Topics: death penalty, jury instruction errors, state court appeals, capital punishment review

Summary

Background

A man convicted of murdering an infant had his jury find two special circumstances: the killing happened during a kidnap and that it involved torture. The California Supreme Court later struck the torture finding because the jury was not told the prosecution had to prove intent to torture. Even though that court said the instruction error was not harmless, it nonetheless upheld the defendant’s death sentence and explained in a short added paragraph that the error did not change the evidence the jury considered.

Reasoning

The central question was whether the California court’s short review met this Court’s earlier instruction in Clemons v. Mississippi about how state courts must handle such errors. In Clemons, a state court could either reweigh the aggravating and mitigating evidence itself or show beyond a reasonable doubt that the jury would have imposed death without the error. Justice O’Connor (joined by Justice Kennedy) argued the California court did neither and instead treated the error as harmless simply because it did not change the mix of evidence before the jury.

Real world impact

The Supreme Court denied review, so the California decision upholding the death sentence stands for now.
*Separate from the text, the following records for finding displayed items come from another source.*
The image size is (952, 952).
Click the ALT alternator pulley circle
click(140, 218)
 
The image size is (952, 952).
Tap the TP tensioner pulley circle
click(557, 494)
That leaves the defendant’s sentence intact and leaves open how lower courts may treat similar jury instruction errors. The dissent warned that the California approach could improperly excuse many jury-instruction mistakes in other death-penalty cases.

Dissents or concurrances

Justice O’Connor dissented and would have granted review, vacated the death sentence, and sent the case back for a proper reweighing or harmlessness finding under Clemons.